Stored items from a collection
⁂
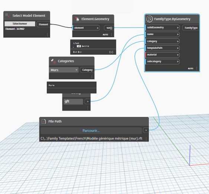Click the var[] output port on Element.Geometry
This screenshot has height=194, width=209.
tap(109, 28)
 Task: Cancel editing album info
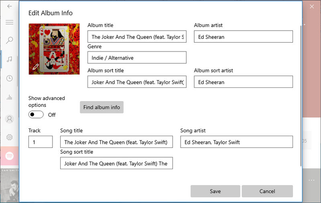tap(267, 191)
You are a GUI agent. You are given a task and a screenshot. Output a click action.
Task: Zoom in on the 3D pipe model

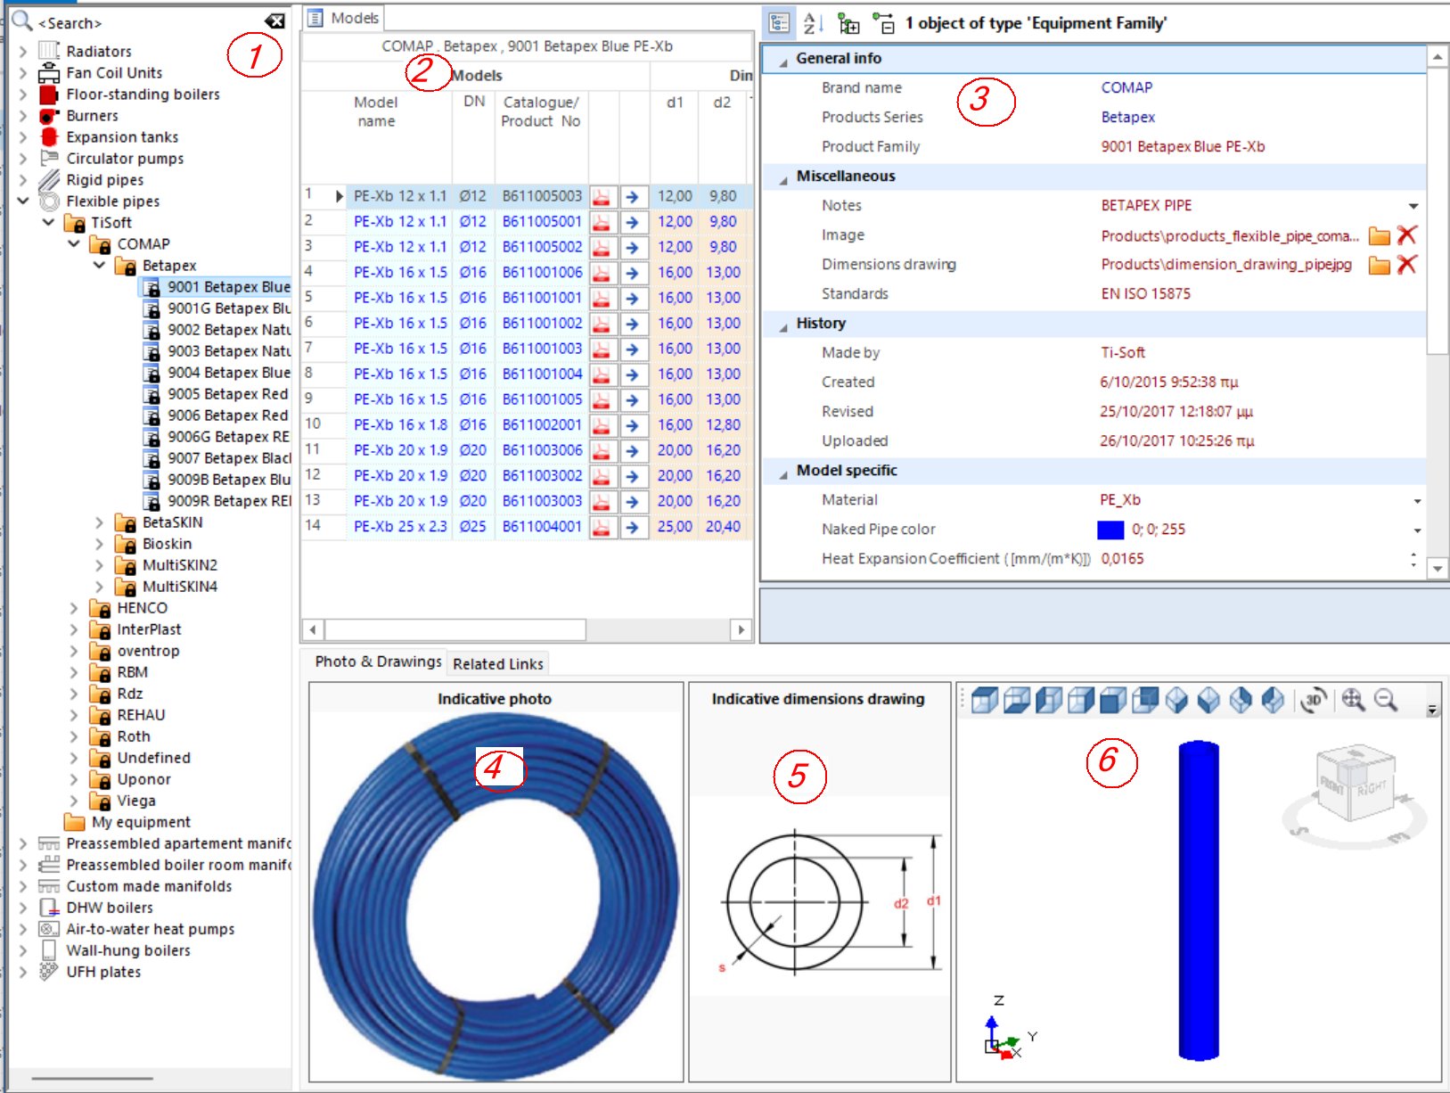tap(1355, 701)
⁂
> _Exercise details_:
Switch "3D pipe model" to "3D pipe assembly" in everything from the line containing "You are a GUI" down to the end of the records, and give those lines back with nothing else changed. Leave the pictures out of your answer.

> _Problem solution_:
You are a GUI agent. You are given a task and a screenshot. Output a click action.
Task: Zoom in on the 3D pipe assembly

tap(1355, 701)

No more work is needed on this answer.